- SOURCE DOCUMENT:

══════════════════════════════

Woebot

Well-known member
oof!

well - although i certainly didn't vote for it - it has happened. consequently it seems like the sane thing is to try and come to terms with it.

funnily enough the voices in the aftermath i've found comfort from are people who i usually cannot stand - that's the duo at the guardian of john harris and owen jones who unlike ALL the insular metropolitan socialists (corbyns final remain rally beside the guardian's offices beside a waitrose in islington - lol) that make up labour today have realised that this is the working class speaking.

the comment leading harris' article "'If you've got money, you vote in ... if you haven't got money, you vote out'" - rings very powerfully over this. and frankly - although i think it's an insane, paranoid and even suicidal thing for the uk to have to done to itself, it has to be reckoned with.
 

vimothy

yurp
Worth excerpting some of it:

Most of all, Brexit is the consequence of the economic bargain struck in the early 1980s, whereby we waved goodbye to the security and certainties of the postwar settlement, and were given instead an economic model that has just about served the most populous parts of the country, while leaving too much of the rest to anxiously decline....

For six years now, often with my colleague John Domokos, I have been travelling around the UK... trying to divine the national mood, if such a thing exists. I look back, and find all sorts of auguries of what has just happened. As an early warning, there was the temporary arrival of the British National party in electoral politics from 2006 onwards..

A few years later, we met builders in South Shields who told us that their hourly rate had come down by £3 thanks to new arrivals from eastern Europe; the mother in Stourbridge who wanted a new school for “our kids”; the former docker in Liverpool who looked at rows of empty warehouses and exclaimed, “Where’s the work?”

In Peterborough in 2013, we found a town riven by cold resentments, where people claimed agencies would only hire non-UK nationals who would work insane shifts for risible rates; in the Ukip heartlands of Lincolnshire, we chronicled communities built around agricultural work and food processing that were cleanly divided in two, between optimistic new arrivals and resentful, miserable locals – where Nigel Farage could pitch up and do back-to-back public meetings to rapturous crowds....

══════════════════════════════

[Records from a pointing dataset]
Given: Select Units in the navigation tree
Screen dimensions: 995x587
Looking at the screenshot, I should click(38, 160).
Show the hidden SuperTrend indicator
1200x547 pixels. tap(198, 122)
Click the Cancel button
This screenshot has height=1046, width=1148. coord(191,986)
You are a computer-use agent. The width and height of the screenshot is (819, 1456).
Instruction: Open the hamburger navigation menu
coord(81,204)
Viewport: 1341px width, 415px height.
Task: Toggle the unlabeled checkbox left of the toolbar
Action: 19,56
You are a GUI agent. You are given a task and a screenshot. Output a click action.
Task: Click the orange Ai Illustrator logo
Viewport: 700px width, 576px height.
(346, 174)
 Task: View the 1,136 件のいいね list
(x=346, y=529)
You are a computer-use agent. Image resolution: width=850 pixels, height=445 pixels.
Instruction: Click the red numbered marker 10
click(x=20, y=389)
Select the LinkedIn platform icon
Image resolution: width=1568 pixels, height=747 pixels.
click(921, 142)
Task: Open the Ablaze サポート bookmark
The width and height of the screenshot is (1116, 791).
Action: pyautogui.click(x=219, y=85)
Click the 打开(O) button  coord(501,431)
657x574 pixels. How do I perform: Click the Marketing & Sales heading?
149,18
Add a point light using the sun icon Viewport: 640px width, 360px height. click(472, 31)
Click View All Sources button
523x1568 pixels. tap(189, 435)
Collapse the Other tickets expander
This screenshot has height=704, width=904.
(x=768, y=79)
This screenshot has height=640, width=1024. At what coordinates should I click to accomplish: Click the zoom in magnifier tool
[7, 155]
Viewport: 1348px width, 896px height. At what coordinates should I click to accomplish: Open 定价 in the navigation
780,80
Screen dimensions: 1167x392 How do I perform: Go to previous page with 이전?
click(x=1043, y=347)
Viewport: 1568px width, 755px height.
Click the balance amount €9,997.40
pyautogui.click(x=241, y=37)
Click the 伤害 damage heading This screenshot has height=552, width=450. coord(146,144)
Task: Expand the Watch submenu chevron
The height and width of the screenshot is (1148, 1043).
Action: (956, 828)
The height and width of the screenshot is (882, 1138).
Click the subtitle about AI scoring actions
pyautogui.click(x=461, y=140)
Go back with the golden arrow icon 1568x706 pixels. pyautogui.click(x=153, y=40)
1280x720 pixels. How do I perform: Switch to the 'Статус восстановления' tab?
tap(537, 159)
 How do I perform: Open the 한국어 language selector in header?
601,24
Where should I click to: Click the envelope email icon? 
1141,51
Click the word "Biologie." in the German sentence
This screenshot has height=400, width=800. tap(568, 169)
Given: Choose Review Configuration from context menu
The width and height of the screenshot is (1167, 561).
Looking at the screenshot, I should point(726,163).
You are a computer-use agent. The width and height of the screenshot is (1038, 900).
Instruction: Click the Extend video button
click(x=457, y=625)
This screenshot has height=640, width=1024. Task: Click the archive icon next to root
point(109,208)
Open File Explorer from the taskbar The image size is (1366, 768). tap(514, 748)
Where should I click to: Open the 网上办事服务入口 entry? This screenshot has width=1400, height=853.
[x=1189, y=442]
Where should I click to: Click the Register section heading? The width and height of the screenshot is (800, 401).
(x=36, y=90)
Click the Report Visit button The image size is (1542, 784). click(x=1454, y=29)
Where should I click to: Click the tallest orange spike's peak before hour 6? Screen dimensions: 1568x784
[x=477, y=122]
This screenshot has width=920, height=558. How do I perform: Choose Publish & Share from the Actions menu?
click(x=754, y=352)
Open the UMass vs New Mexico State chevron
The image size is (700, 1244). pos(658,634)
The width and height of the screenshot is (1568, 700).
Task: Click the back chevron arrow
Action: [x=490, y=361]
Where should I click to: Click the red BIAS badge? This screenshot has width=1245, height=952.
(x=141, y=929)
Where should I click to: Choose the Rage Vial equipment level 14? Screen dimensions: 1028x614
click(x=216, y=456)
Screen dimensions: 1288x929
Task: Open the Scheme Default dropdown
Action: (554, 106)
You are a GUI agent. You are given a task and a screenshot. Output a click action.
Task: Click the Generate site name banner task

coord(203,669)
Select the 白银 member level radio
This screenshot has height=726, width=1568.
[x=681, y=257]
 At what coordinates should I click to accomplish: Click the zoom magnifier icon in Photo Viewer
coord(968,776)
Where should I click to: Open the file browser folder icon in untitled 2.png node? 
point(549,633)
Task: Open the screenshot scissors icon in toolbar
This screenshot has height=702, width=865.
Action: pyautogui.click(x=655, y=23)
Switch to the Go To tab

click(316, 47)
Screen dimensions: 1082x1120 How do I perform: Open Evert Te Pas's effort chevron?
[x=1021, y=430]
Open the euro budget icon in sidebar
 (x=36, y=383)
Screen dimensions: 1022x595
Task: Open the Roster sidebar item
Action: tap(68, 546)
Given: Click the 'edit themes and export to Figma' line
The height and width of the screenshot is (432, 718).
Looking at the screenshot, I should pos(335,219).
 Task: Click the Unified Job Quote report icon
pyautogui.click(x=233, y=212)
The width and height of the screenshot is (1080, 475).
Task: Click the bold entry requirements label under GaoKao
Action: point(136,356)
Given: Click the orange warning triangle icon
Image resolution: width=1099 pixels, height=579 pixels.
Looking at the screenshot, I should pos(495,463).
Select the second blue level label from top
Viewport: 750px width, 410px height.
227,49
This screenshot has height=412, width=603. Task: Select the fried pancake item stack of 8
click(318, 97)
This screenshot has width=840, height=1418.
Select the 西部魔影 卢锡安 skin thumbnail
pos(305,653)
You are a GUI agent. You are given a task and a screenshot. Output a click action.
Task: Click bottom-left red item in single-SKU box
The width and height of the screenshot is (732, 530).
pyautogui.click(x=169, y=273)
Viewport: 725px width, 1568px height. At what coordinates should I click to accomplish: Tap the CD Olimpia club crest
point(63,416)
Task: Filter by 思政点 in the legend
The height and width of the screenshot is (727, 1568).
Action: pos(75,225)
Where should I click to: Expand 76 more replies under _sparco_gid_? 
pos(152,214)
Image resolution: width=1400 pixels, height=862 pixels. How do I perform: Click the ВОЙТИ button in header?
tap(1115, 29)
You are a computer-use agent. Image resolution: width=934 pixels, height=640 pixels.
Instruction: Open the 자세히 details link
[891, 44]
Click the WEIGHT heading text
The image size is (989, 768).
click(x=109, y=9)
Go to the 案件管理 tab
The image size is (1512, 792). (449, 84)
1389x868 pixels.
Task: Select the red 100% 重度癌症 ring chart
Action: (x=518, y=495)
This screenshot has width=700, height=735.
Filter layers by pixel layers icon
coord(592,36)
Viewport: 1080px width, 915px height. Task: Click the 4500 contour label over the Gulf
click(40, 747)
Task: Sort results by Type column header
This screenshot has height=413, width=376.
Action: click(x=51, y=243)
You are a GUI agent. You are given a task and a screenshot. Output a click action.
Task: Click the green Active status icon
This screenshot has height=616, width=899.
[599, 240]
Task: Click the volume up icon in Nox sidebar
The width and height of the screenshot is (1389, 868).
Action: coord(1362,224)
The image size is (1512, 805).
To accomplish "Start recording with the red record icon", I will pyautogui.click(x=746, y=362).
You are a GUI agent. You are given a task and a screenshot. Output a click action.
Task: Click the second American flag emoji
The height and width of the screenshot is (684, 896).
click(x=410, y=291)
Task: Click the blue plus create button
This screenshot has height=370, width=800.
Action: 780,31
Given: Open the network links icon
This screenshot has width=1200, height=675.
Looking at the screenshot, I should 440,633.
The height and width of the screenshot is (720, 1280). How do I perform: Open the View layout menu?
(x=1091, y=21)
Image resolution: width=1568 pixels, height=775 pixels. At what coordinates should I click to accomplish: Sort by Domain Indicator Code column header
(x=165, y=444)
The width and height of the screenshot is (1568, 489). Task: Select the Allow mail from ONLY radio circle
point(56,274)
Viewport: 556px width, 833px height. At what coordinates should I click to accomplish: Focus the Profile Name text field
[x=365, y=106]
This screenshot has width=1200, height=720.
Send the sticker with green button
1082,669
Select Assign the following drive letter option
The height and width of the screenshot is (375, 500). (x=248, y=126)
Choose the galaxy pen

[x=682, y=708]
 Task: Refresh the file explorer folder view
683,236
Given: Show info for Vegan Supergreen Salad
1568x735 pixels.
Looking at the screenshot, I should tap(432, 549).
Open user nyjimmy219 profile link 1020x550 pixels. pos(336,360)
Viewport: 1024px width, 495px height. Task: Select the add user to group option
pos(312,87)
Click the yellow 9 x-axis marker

══════════════════════════════

- TASKS FOR THIS EXERCISE:
• A. In the Brexit forum thread, by how much did builders in South Shields say their hourly rate had come down?
• B. Print everything in the Brexit forum thread from "Most of all, Brexit" down to "from 2006 onwards..".

- ANSWERS PROVIDED:
• A. By £3.

• B.
Most of all, Brexit is the consequence of the economic bargain struck in the early 1980s, whereby we waved goodbye to the security and certainties of the postwar settlement, and were given instead an economic model that has just about served the most populous parts of the country, while leaving too much of the rest to anxiously decline....

For six years now, often with my colleague John Domokos, I have been travelling around the UK... trying to divine the national mood, if such a thing exists. I look back, and find all sorts of auguries of what has just happened. As an early warning, there was the temporary arrival of the British National party in electoral politics from 2006 onwards..